AI That Helps Doctors Think Smarter

Built on 13 million medical facts, UB’s clinical AI tool uses reason to help physicians make complex diagnoses.

Doctor with tablet and AI graphics.
headshot of Peter Elkin.
Researcher

Peter L. Elkin, UB Distinguished Professor and Chair, Department of Biomedical Informatics, Professor of Internal Medicine, Jacobs School of Medicine and Biomedical Sciences

A clinical AI tool developed at the University at Buffalo has demonstrated remarkable accuracy, passing a physicians’ licensing exam with flying colors.

But its abilities go beyond providing correct answers. This tool offers doctors a partner in care, helping them to work through complex situations and ultimately make the best decisions for their patients.

Unprecedented performance

Called Semantic Clinical Artificial Intelligence (SCAI, pronounced “Sky”), the system is the most accurate clinical AI tool to date. It outperformed most doctors and all other current AI models on the United States Medical Licensing Exam.

But while the exam results are striking, the real breakthrough is its capacity to reason through complex medical questions.

According to Peter L. Elkin, chair of the Department of Biomedical Informatics at the Jacobs School of Medicine and Biomedical Sciences, and lead author of the study published in JAMA Network Open, most AI tools function by using statistics to find associations in online data that allow them to answer a question.

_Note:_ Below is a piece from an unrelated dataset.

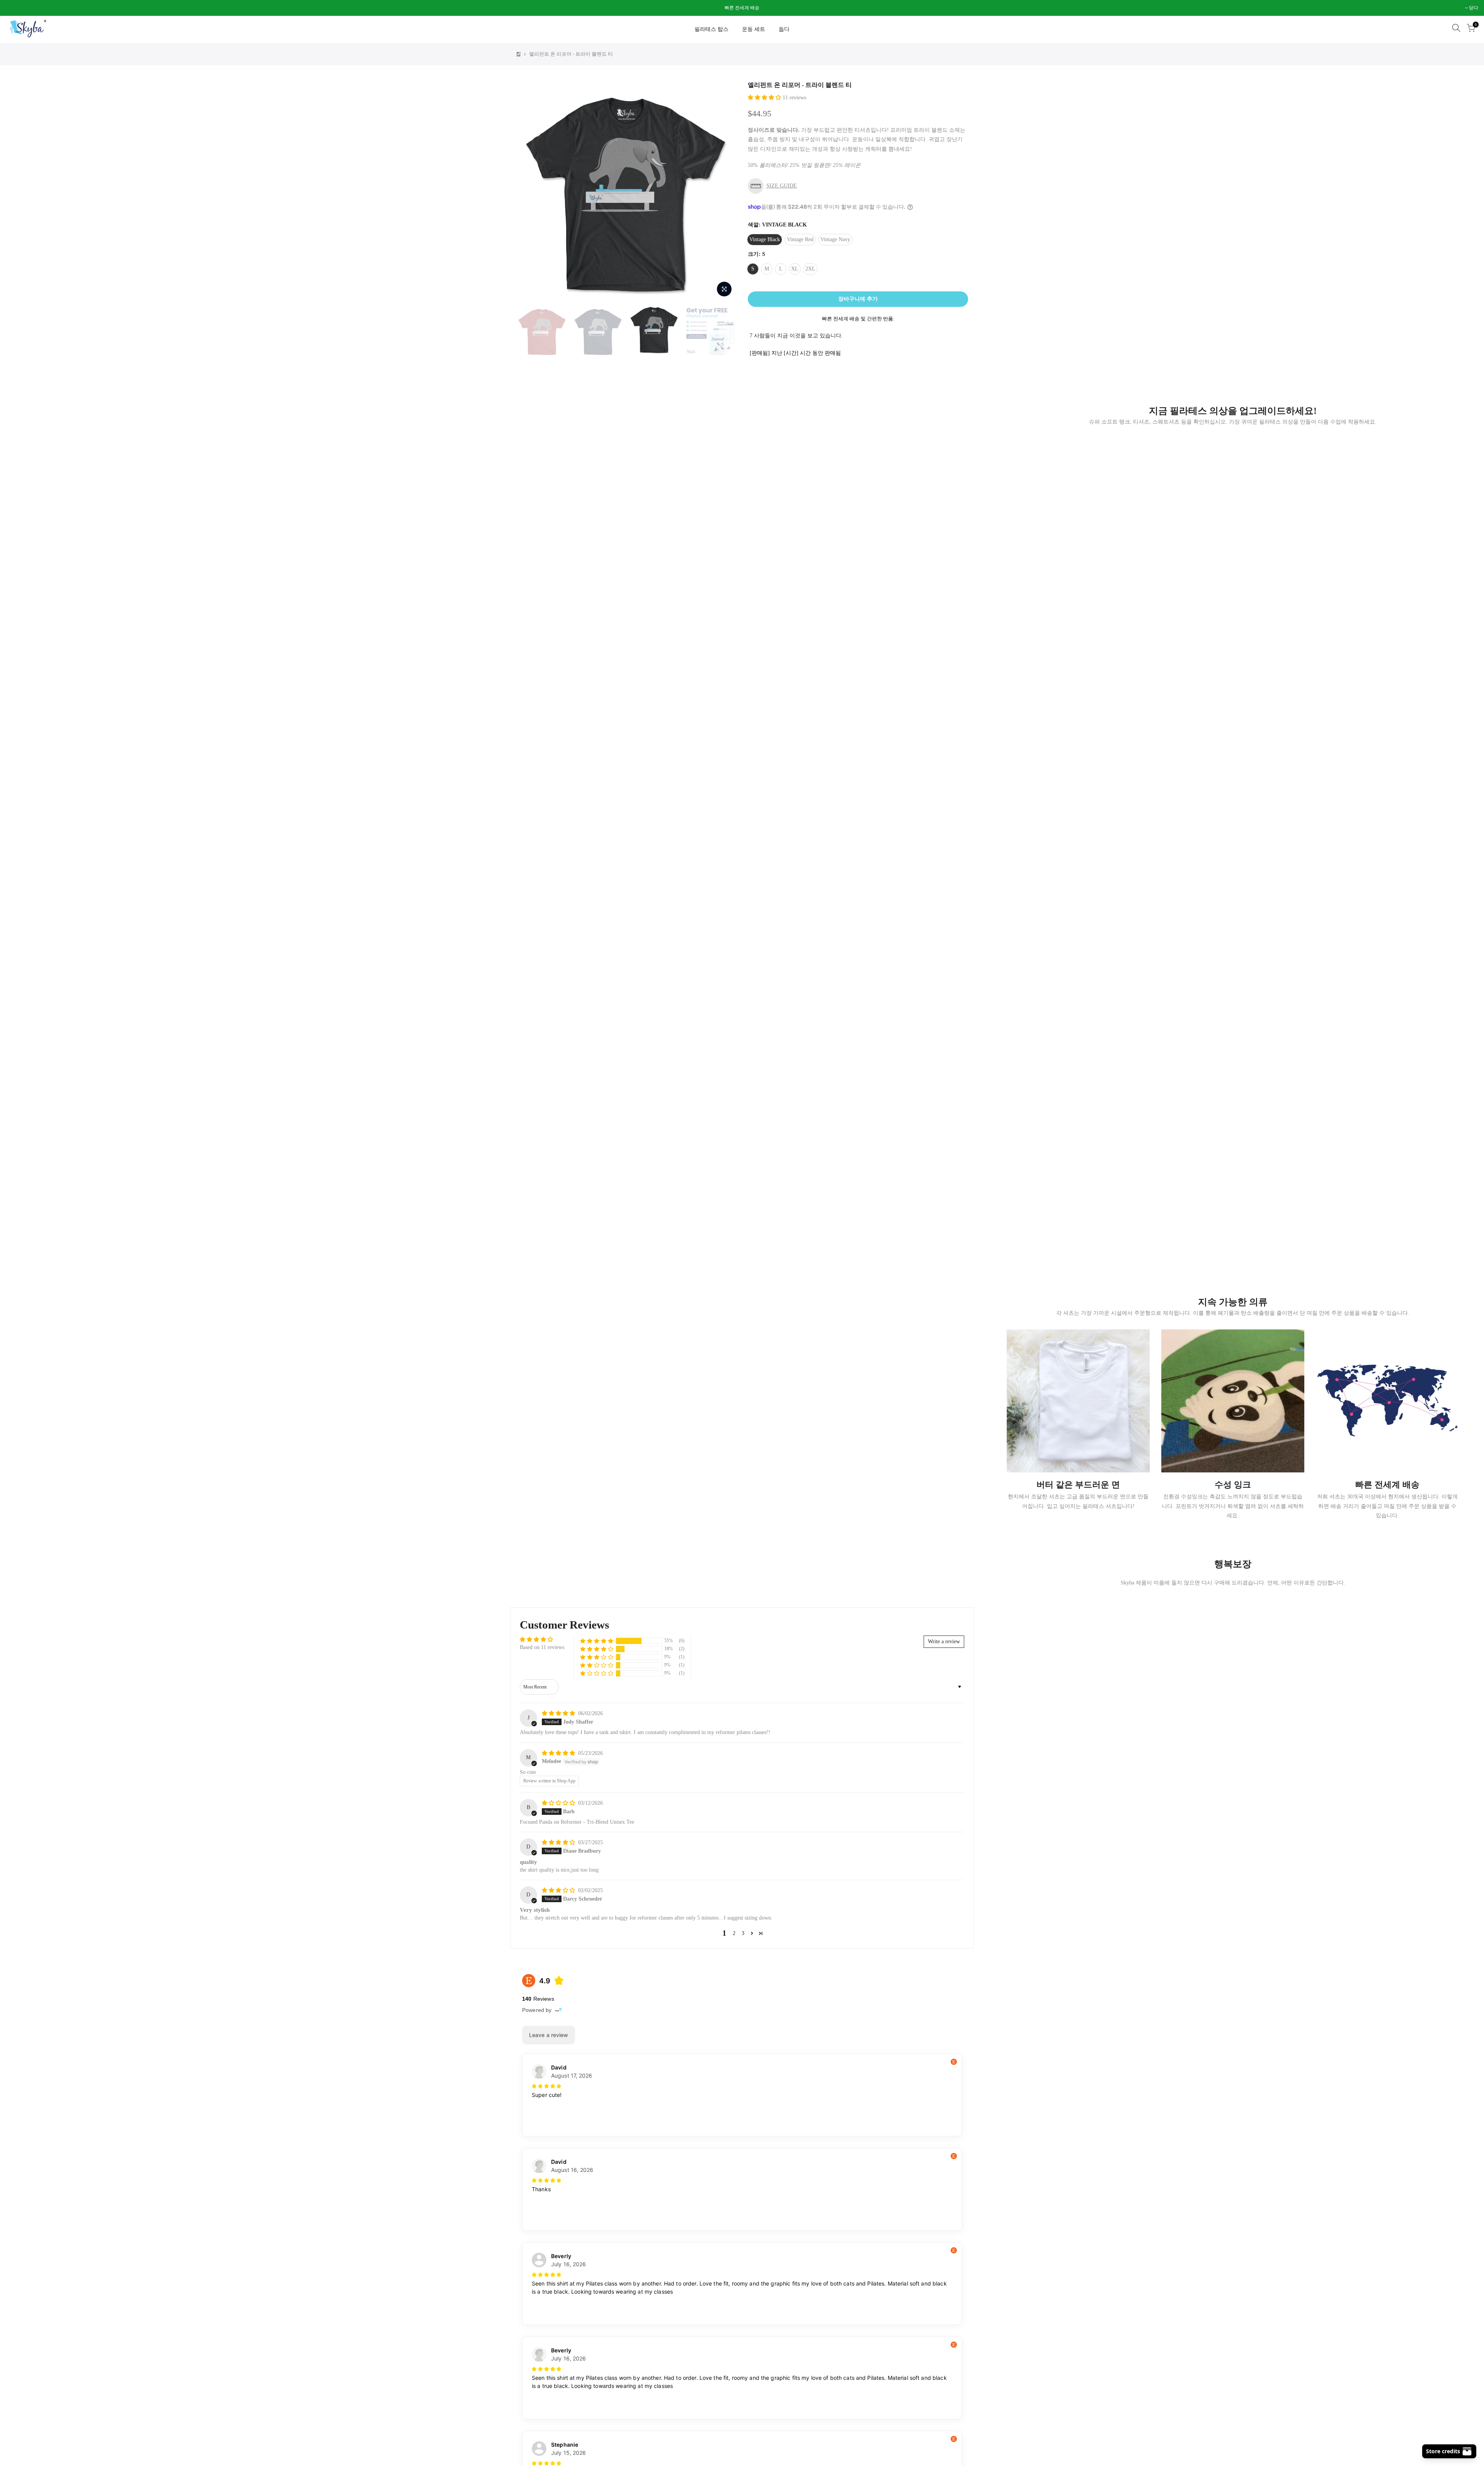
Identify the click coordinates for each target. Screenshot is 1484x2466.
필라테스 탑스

“But SCAI is different,” he said. “It answers more complex questions and performs more complex semantic reasoning.”

AI diagnostic.

13 million facts

The UB team built SCAI on natural language processing software they had previously developed, then expanded it with vast amounts of authoritative medical data, including clinical guidelines, medical literature, genomic data and more. Any data that might be biased, such as clinical notes, were not included.

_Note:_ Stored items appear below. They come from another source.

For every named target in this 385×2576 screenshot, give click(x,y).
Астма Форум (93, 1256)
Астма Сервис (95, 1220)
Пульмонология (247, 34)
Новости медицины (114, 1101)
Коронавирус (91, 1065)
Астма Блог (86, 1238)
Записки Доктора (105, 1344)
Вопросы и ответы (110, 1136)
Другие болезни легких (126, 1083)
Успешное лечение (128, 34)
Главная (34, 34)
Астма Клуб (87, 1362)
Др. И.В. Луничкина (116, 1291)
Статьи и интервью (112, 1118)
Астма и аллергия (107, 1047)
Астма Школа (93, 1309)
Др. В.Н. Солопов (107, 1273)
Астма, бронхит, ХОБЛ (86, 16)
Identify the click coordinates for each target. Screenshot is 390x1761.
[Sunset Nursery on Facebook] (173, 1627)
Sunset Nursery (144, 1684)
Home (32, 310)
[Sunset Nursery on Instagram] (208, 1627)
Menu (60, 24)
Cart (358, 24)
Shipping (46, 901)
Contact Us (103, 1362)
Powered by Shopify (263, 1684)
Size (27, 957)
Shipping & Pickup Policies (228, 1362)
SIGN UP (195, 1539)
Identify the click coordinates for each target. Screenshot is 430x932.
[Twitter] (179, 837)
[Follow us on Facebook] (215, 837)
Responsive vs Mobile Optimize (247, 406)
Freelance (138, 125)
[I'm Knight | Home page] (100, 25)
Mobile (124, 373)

At its core, SCAI contains 13 million medical facts represented as semantic triples—basic statements such as “Penicillin treats pneumococcal pneumonia.” These are linked into large semantic networks that allow the tool to draw logical inferences. By combining this structured knowledge with techniques like knowledge graphs and retrieval-augmented generation, SCAI can uncover hidden patterns, check external sources before responding, and reduce the tendency to “make up” answers that plagues other AI models.

“We have taught large language models how to use semantic reasoning,” Elkin said. “By adding semantics, we’re giving them the ability to reason the way we do when practicing evidence-based medicine.”

A partner, not a replacement

Despite its power, Elkin stresses that SCAI is not designed to replace physicians; it’s meant to serve them.

“SCAI can have a conversation with you,” he said. “It can add to your decision-making and thinking based on its own reasoning.”

The bottom line, Elkin said, is collaboration. “Artificial intelligence isn’t going to replace doctors—but a doctor who uses AI may replace a doctor who does not.”

The University at Buffalo has been a worldwide leader in artificial intelligence research and education for nearly 50 years. This includes pioneering work creating the world’s first autonomous handwriting recognition system, which the U.S. Postal Service and Royal Mail adopted in the 1990s to save billions of dollars. As New York’s flagship university, UB continues that legacy of innovation today. More than 200 UB researchers are using AI for social good, including developing new AI-powered technology and ideas that tackle pressing societal challenges in education, health care, sustainability and other areas.